Après trois jours de vie purgative, elle est mise “ en un séjour de gloire et de lumière ”. L’âme de cette vierge très pure s’abandonne alors à son Dieu :

« Il épousa mon âme en l’excès de sa charité, mais d’une manière et union inexplicables, changeant mon cœur en une flamme de feu dévorant de son pur amour… »

Jésus lui fait entendre qu’Il la destine « à rendre un continuel hommage à son état d’hostie et de victime au très Saint-Sacrement » et qu’elle doit pratiquer ses vœux religieux « sur ce sacré modèle » :

« Qu’y a-t-il de plus obéissant que mon Jésus en la sainte Eucharistie ? (…) Je veux donc obéir jusqu’au dernier soupir de ma vie pour rendre hommage à l’obéissance de Jésus en l’Hostie, dont la blancheur m’apprend qu’il faut être une pure victime pour lui être immolée sans tache… »

Les moindres gestes humains ne sont plus pour elle qu’une figure, qu’une évocation bien imparfaite de son union au Corps de son Bien-Aimé :

« Lorsque j’irai prendre ma réfection, je l’unirai à cette nourriture divine dont il sustente nos âmes dans la sainte Eucharistie, lui demandant que tous les morceaux soient autant de communions spirituelles qui m’unissent et me transforment toute en lui-même. »

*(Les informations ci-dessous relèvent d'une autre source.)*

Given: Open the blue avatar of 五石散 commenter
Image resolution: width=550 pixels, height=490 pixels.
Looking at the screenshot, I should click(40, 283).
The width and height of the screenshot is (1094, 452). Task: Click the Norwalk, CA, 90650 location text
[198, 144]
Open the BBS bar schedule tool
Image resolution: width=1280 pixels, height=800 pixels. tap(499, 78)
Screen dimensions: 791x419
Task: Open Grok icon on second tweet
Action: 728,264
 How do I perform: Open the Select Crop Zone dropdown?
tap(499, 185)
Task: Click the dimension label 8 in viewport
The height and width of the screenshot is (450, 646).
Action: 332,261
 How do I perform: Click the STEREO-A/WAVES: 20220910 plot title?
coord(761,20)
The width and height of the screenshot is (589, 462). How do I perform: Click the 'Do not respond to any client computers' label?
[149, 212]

Jésus imprime en son cœur la vie « toute cachée et anéantie aux yeux des hommes » qu’Il mène en l’Eucharistie, en même temps qu’elle jouit de grandes grâces mystiques, comme d’une épouse caressée et baisée par son époux. Elle est pénétrée d’une faim de plus en plus ardente pour Jésus-Hostie, au point que Jésus vient lui-même la consoler :

« Ma fille, ton désir a pénétré mon Cœur si avant que si je n’avais pas institué ce Sacrement d’amour, je le ferais maintenant pour me rendre ton aliment. Je prends tant de plaisir d’y être désiré, qu’autant de fois que le cœur forme ce désir, autant de fois je le regarde amoureusement pour l’attirer à moi. »

L’union de ces deux cœurs est telle que l’humble visitandine avoue : « Je souffrais une grande peine de voir mon Jésus si peu désiré dans cet auguste Sacrement ; surtout quand on en parlait avec froideur et indifférence, ce m’était une peine insupportable. ».

Elle va donc chercher à répandre dans tous les cœurs ce feu qui la brûle et lui fait tant aimer le Cœur de Jésus : « (…) pourvu que ce divin Cœur soit content, aimé et glorifié, cela nous doit suffire », écrit-elle à Mère de Soudeilles, l’engageant à « faire à son sacré Cœur un entier sacrifice de vous-même et de tout ce qui dépend de vous, sans réserve. »

Cet incomparable don du mariage mystique la transforme et lui donne une fécondité telle qu’il sera à l’origine de l’extension du culte et de la dévotion au Sacré-Cœur dans son petit couvent et dans le monde entier.